A man has successfully argued at NSW Supreme Court that his late father failed to leave adequate provisions for his future wellbeing within the will.
The father, who died on February 1 2016, wrote an in-depth statement addressing his reasons for leaving his son without an inheritance, citing various family disputes.
The only beneficiary of the father’s will was the United Grand Lodge of New South Wales and the Australian Capital Territory, more commonly known as the Masons.
But how did the plaintiff win a family provision claim with such explicit instructions from the deceased that his son should receive nothing? Let’s examine the case in more detail to gain further insight.
Contesting a will
The Succession Act 2006 (NSW) states that testators – the person who has written a will – should adequately consider “the proper maintenance, education or advancement in life” of dependents and other eligible persons.
An individual’s children are included within this expectation, meaning sons and daughters often have a legitimate claim on a parent’s estate if they are left nothing in the will.
Nevertheless, a judge should also take into account the deceased’s testamentary wishes and weigh up whether their reasons for disinheriting a child are legitimate.

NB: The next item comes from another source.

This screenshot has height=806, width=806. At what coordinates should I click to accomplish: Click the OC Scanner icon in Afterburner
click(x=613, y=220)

In this particular case, the father was angry that his son had:
- Failed to visit him regularly;
- Failed to visit his severely disabled younger brother; and
- Used his status as an executor of his late brother’s estate to personally benefit from available assets.
Significantly, the deceased was aware of the Succession Act and had sought legal advice, yet he still chose to write his son out of the will.
The judge’s decision
The deceased’s estate was worth $476,688 and had been converted into cash for distribution.

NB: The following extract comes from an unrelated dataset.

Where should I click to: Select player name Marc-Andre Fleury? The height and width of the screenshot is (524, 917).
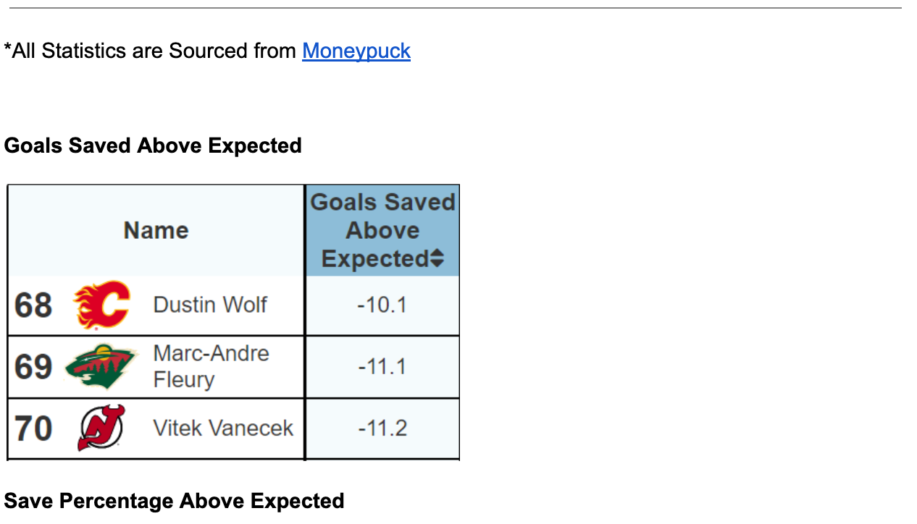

After considering the evidence, the judge ruled that the plaintiff should receive 60 per cent of the estate, equalling approximately $286,000.

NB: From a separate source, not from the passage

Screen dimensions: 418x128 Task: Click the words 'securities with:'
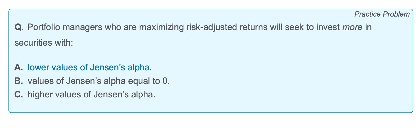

Justice Kunc highlighted the key elements that influenced his decision:
- The plaintiff had no home of his own and a relatively small superannuation fund, with an impending divorce;
- The plaintiff would not have adequate retirement funds based on his age and remaining capacity to earn;
- The deceased had a long-standing and committed relationship with the Masons.
As such, Justice Kunc ordered that the deceased’s estate should be split 60 to 40 per cent between the plaintiff and the Masons, respectively. This ensured the son received adequate provisions from the will, while still leaving a legacy for the Masons, as his father had intended.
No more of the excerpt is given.